Problem requirements
Once you have read the listing, write it all out exactly.

The data
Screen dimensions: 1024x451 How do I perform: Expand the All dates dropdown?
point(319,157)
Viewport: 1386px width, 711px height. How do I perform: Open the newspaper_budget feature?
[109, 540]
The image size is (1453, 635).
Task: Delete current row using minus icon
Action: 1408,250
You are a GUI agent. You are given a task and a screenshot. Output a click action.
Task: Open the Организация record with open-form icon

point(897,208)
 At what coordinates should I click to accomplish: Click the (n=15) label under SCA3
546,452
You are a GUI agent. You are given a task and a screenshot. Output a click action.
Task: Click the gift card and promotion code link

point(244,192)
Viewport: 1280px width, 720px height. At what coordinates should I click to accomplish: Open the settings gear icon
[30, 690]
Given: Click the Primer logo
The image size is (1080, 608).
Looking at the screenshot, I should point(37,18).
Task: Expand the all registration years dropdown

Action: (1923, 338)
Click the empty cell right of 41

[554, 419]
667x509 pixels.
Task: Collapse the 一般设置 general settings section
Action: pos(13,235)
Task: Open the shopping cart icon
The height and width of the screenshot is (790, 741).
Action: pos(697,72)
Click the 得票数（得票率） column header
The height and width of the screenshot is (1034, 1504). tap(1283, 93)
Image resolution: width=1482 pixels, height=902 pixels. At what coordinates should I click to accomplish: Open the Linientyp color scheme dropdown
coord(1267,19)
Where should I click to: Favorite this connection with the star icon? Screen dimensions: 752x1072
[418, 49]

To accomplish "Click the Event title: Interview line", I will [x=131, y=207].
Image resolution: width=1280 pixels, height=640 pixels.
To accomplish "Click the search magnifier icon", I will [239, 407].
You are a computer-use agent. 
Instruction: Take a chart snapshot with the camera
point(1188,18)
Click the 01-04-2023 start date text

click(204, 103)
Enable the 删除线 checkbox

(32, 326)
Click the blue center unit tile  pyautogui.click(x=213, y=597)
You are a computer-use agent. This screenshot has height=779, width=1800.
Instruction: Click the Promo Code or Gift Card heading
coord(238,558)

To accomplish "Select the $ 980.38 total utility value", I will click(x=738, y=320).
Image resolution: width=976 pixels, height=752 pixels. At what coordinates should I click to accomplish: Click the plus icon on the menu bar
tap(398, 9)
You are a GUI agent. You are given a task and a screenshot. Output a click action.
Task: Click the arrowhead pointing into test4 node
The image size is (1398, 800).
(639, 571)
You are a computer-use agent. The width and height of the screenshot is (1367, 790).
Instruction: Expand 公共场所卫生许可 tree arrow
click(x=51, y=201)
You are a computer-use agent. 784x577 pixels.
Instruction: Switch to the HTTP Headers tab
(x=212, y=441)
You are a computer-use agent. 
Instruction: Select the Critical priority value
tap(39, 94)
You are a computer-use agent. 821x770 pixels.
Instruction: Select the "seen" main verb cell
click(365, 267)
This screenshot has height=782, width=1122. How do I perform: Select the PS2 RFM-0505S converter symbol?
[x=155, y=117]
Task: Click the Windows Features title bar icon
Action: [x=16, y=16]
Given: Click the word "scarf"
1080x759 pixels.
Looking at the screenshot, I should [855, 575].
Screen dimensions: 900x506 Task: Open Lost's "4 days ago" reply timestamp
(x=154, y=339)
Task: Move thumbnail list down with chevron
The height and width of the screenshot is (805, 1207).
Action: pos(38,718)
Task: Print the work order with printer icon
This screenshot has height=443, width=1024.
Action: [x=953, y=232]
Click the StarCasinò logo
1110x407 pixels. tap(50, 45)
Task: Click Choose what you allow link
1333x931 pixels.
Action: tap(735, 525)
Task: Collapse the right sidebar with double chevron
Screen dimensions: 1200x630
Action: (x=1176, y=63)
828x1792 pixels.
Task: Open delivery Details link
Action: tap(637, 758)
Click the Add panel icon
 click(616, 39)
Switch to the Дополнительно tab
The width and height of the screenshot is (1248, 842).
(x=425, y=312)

Output of the exercise
Screen dimensions: 1024x451 How do I perform: Expand the All dates dropdown?
point(319,157)
Viewport: 1386px width, 711px height. How do I perform: Open the newspaper_budget feature?
[109, 540]
The image size is (1453, 635).
Task: Delete current row using minus icon
Action: 1408,250
You are a GUI agent. You are given a task and a screenshot. Output a click action.
Task: Open the Организация record with open-form icon

point(897,208)
 At what coordinates should I click to accomplish: Click the (n=15) label under SCA3
546,452
You are a GUI agent. You are given a task and a screenshot. Output a click action.
Task: Click the gift card and promotion code link

point(244,192)
Viewport: 1280px width, 720px height. At what coordinates should I click to accomplish: Open the settings gear icon
[30, 690]
Given: Click the Primer logo
The image size is (1080, 608).
Looking at the screenshot, I should point(37,18).
Task: Expand the all registration years dropdown

Action: (1923, 338)
Click the empty cell right of 41

[554, 419]
667x509 pixels.
Task: Collapse the 一般设置 general settings section
Action: pos(13,235)
Task: Open the shopping cart icon
The height and width of the screenshot is (790, 741).
Action: pos(697,72)
Click the 得票数（得票率） column header
The height and width of the screenshot is (1034, 1504). tap(1283, 93)
Image resolution: width=1482 pixels, height=902 pixels. At what coordinates should I click to accomplish: Open the Linientyp color scheme dropdown
coord(1267,19)
Where should I click to: Favorite this connection with the star icon? Screen dimensions: 752x1072
[418, 49]

To accomplish "Click the Event title: Interview line", I will [x=131, y=207].
Image resolution: width=1280 pixels, height=640 pixels.
To accomplish "Click the search magnifier icon", I will [239, 407].
You are a computer-use agent. 
Instruction: Take a chart snapshot with the camera
point(1188,18)
Click the 01-04-2023 start date text

click(204, 103)
Enable the 删除线 checkbox

(32, 326)
Click the blue center unit tile  pyautogui.click(x=213, y=597)
You are a computer-use agent. This screenshot has height=779, width=1800.
Instruction: Click the Promo Code or Gift Card heading
coord(238,558)

To accomplish "Select the $ 980.38 total utility value", I will click(x=738, y=320).
Image resolution: width=976 pixels, height=752 pixels. At what coordinates should I click to accomplish: Click the plus icon on the menu bar
tap(398, 9)
You are a GUI agent. You are given a task and a screenshot. Output a click action.
Task: Click the arrowhead pointing into test4 node
The image size is (1398, 800).
(639, 571)
You are a computer-use agent. The width and height of the screenshot is (1367, 790).
Instruction: Expand 公共场所卫生许可 tree arrow
click(x=51, y=201)
You are a computer-use agent. 784x577 pixels.
Instruction: Switch to the HTTP Headers tab
(x=212, y=441)
You are a computer-use agent. 
Instruction: Select the Critical priority value
tap(39, 94)
You are a computer-use agent. 821x770 pixels.
Instruction: Select the "seen" main verb cell
click(365, 267)
This screenshot has height=782, width=1122. How do I perform: Select the PS2 RFM-0505S converter symbol?
[x=155, y=117]
Task: Click the Windows Features title bar icon
Action: [x=16, y=16]
Given: Click the word "scarf"
1080x759 pixels.
Looking at the screenshot, I should [855, 575].
Screen dimensions: 900x506 Task: Open Lost's "4 days ago" reply timestamp
(x=154, y=339)
Task: Move thumbnail list down with chevron
The height and width of the screenshot is (805, 1207).
Action: pos(38,718)
Task: Print the work order with printer icon
This screenshot has height=443, width=1024.
Action: [x=953, y=232]
Click the StarCasinò logo
1110x407 pixels. tap(50, 45)
Task: Click Choose what you allow link
1333x931 pixels.
Action: tap(735, 525)
Task: Collapse the right sidebar with double chevron
Screen dimensions: 1200x630
Action: (x=1176, y=63)
828x1792 pixels.
Task: Open delivery Details link
Action: tap(637, 758)
Click the Add panel icon
 click(616, 39)
Switch to the Дополнительно tab
The width and height of the screenshot is (1248, 842).
(x=425, y=312)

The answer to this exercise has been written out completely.